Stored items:
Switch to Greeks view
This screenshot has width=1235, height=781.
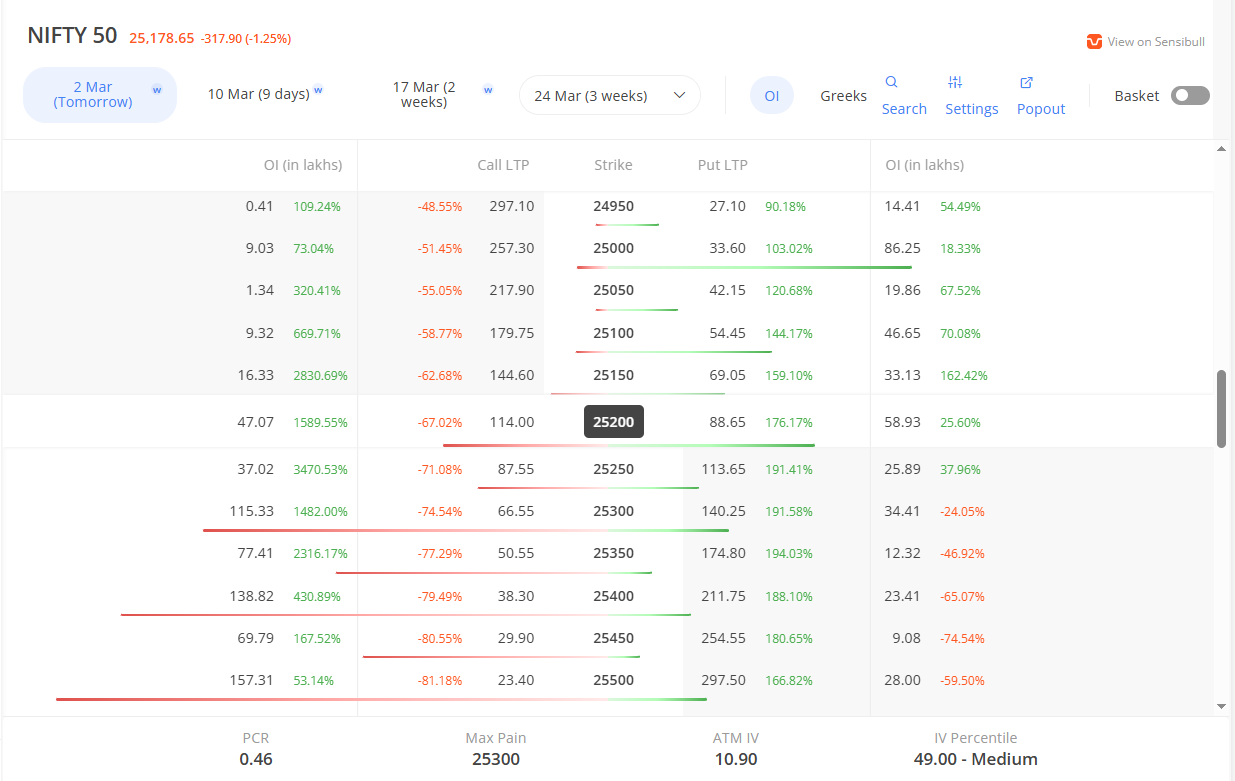point(843,96)
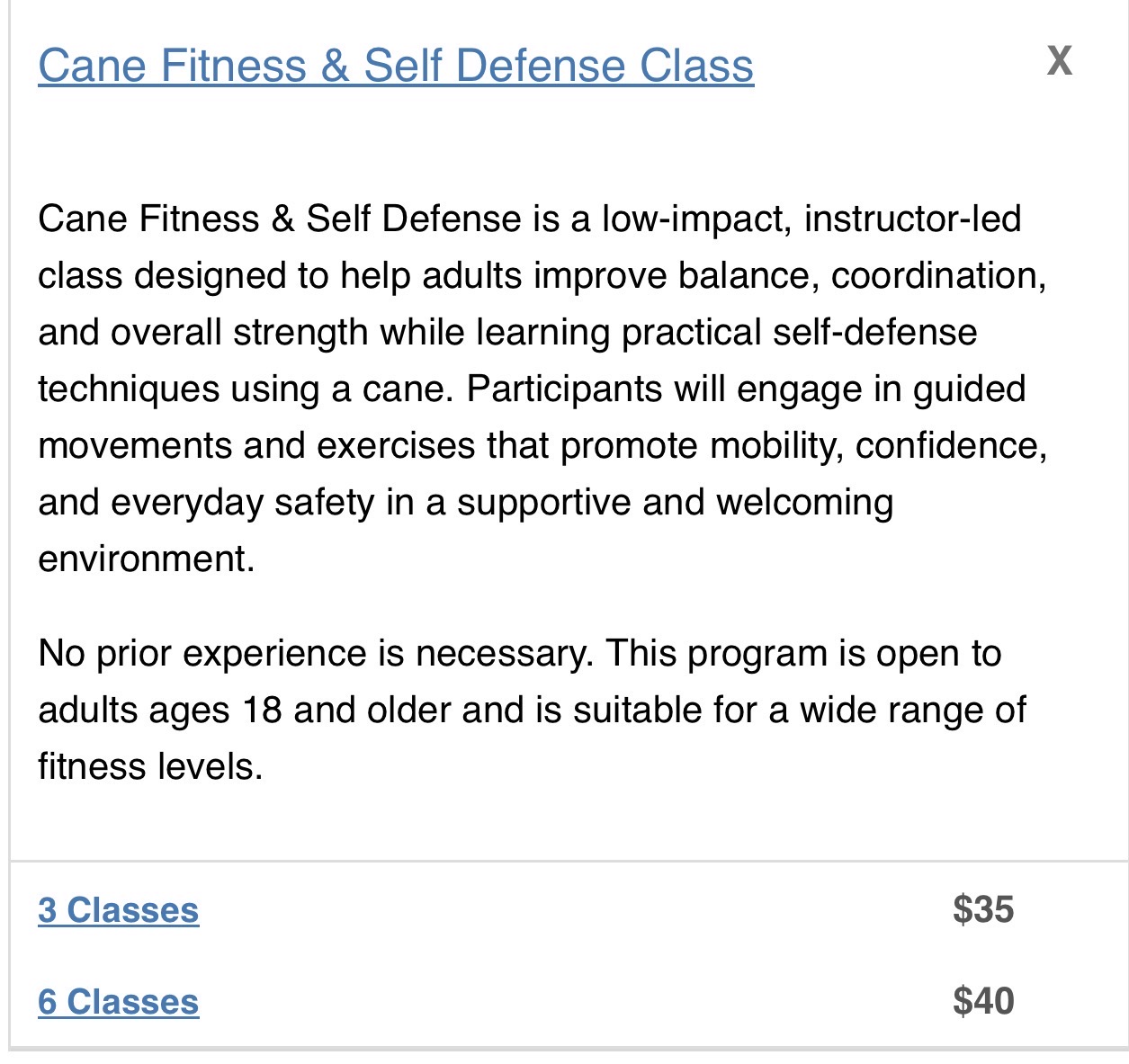Click the word "environment." ending the first paragraph
The image size is (1129, 1064).
point(147,559)
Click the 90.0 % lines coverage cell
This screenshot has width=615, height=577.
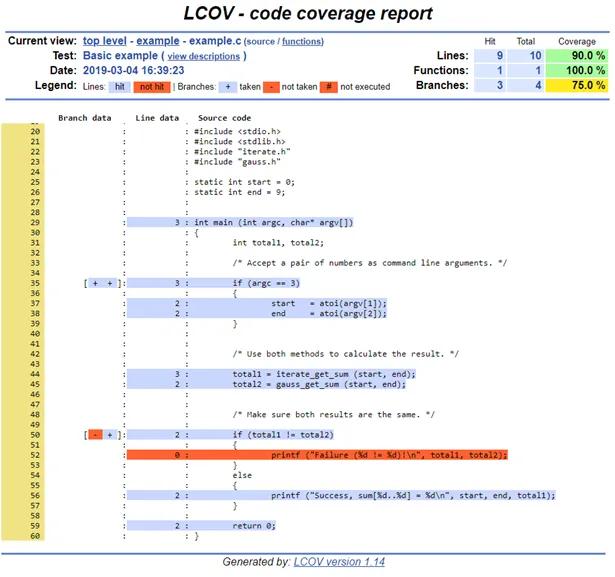[x=577, y=56]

* **The task**
Omit every picture, then write out the entries above exactly.

* **Response**
Switch to Greeks view
This screenshot has width=1235, height=781.
point(843,96)
Click the word "environment." ending the first paragraph
The image size is (1129, 1064).
point(147,559)
Click the 90.0 % lines coverage cell
This screenshot has width=615, height=577.
[x=577, y=56]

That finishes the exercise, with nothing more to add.